As a Princeton University student and swimmer, I am truly disappointed with your seemingly rash decision to eliminate Dartmouth College's varsity men's and women's swimming and diving programs. I can only hope that you listen to the swimmers and divers, students, alumni, supporters, and well-wishers across the country and reconsider your actions. The national attention this situation has received has been phenomenal. Dozens of newspapers, websites, and local news stations have covered the issue. The E-Bay "auction," an extraordinarily creative means of attracting attention, received over 35,000 hits. The team's supporters care about their program and have effectively spread the word.
I understand that financial problems led to your initial decision, but supporters seem to have willingly volunteered to accept the short-term financial burden. I hope you accept their generosity and further evaluate the program's long-term viability. After looking into this issue further, I believe you will find the swimming and diving team has a future. Additionally, I urge you not to make the necessity and funds for a new pool the focus. Having swum in or seen almost all of the Ivy League's pools, I can promise you Dartmouth's is not the worst. I feel the pool will be acceptable for at least another decade. From the current support for the program, it seems to me that in these ten years, the Friends of Dartmouth Swimming and Diving will show why the program deserves to exist.
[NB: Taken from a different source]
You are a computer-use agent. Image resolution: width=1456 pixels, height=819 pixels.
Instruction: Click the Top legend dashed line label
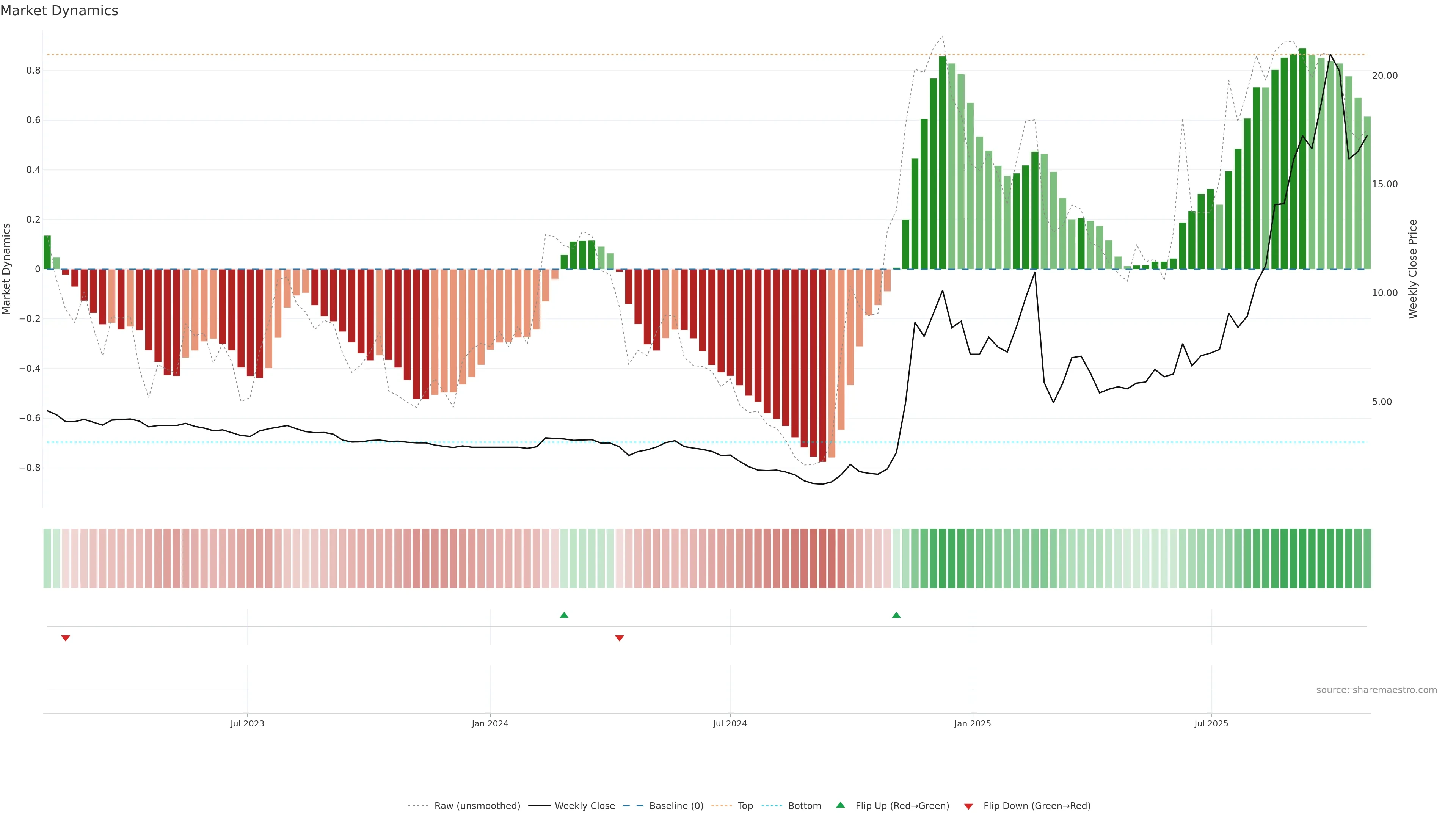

Having competed against Dartmouth twice in my two years at Princeton, I can attest that your swimmers and divers truly love their sport and are among the most spirited in the Ivy League. Based on my experiences and the biographies I read on the Support Dartmouth Swimming and Diving Website, the athletes who are going to be affected by your decision are representatives of the College that should make Dartmouth extremely proud. They seem to embody everything an Ivy League institution could desire--they seem to be exceptional people. I have had an amazing experience swimming at Princeton, and I'm sure Dartmouth swimmers and divers have had similar experiences. They, current and past swimmers and divers, have probably learned more about commitment from being a student-swimmer than they can and will through almost any other activity in which they can ever participate.
I look forward to swimming at
Dartmouth on January 26th, and I sincerely hope to compete against your school's
devoted student-swimmers next year at Princeton.